Before I tried fisting, I was utterly mystified - and a little intimidated - by it. I had a partner who was interested in doing it, but I was definitely overwhelmed at the prospect. Was it safe? Would I end up damaged? Would it hurt? Or would it actually feel good?

Not too long after, I attended a sex education workshop with a fisting demonstration, and a lot of my questions were answered. It didn't seem painful at all, provided you did things the right way. However, even after that class, I didn't take the leap right away. Instead, I continued to read about it and talk with friends who had experience with fisting (in both roles) until my partner and I felt comfortable trying it ourselves.

Here are 10 things I learned that were most helpful.

Read: The Most Common Question About Fisting? Why?

Fisting Doesn't Stretch You Out

The idea that fisting stretches you out is a pervasive myth. It's simply not true. You don't become "loose" after you've been fisted. The vagina is a muscle and is elastic, and it rebounds just fine (provided you take things slow and do it right).

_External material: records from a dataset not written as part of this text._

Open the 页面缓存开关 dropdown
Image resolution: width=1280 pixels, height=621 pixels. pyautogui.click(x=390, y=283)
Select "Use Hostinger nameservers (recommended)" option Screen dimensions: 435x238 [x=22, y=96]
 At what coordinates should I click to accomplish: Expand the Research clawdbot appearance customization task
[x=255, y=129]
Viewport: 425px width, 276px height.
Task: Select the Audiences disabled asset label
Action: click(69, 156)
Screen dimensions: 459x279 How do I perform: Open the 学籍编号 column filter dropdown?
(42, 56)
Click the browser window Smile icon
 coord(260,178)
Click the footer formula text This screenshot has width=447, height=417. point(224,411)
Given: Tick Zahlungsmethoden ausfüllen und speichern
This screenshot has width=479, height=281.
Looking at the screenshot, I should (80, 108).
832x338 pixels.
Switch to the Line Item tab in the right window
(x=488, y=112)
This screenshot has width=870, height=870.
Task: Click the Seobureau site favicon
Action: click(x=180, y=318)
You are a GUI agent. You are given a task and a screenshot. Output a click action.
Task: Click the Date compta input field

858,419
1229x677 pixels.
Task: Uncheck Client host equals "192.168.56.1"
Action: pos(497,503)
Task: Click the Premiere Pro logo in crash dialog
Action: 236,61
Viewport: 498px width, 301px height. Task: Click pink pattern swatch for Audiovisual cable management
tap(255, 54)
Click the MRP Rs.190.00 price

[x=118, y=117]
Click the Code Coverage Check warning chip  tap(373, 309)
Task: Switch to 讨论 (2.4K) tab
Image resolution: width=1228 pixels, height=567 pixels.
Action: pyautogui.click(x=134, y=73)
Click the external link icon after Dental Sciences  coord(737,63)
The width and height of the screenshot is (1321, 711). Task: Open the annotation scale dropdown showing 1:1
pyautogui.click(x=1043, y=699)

No Jewelry, Wash Your Hands, Inspect Them for Cuts or Abrasions, & Trim Your Nails

Before you fist someone, make sure to remove any jewelry. Wash your hands and inspect them for any cuts or abrasions. Trim your nails to a uniform length and smooth them with a shaper, ensuring there aren't any ragged edges. When it comes to nail length, shorter ones are generally considered safer, and smooth edges are a must.

This is all for the safety of both the fister and the fisted. Washing your hands with soap will help reduce bacteria on your skin. Ensuring there are no cuts and abrasions will eliminate the risk of your being exposed to any potential pathogens. Jewelry and jagged nails are a big no-no because they can damage vaginal walls and rip through gloves.

Wear Gloves

After you've washed your hands and removed your jewelry, put on some gloves. Fisting mitts are made expressly for this purpose, but you can also use standard-issue latex or nitrile gloves. Even if you wear gloves, you should still ensure your nails have smooth edges so that you don't rip through the gloves.

If you don't want to cut your nails short, you can stuff the tips of your gloves with cotton balls or wrap your fingertips in medical gauze. However, if you opt to do this, you might find it a little more difficult to maneuver your hands this way. Most people find it easier just to trim their nails short.

Use Lots of Lube

When it comes to fisting, it's basically impossible to use too much lube. Buy more lube than you think you'll need.

Lay down towels and/or Chux pads beforehand to soak up any mess. The last thing you want to worry about when you're fisting someone is whether you're staining the sheets.

When It Comes to Lube, Basic Is Better

For vaginal fisting, a simple water-based lubricant is fine. Don't use any lube with numbing agents in it as they might mask uncomfortable sensations for the person being fisted. And those uncomfortable sensations provide valuable feedback. You want to know if the person being fisted is uncomfortable so that you can adjust what you're doing.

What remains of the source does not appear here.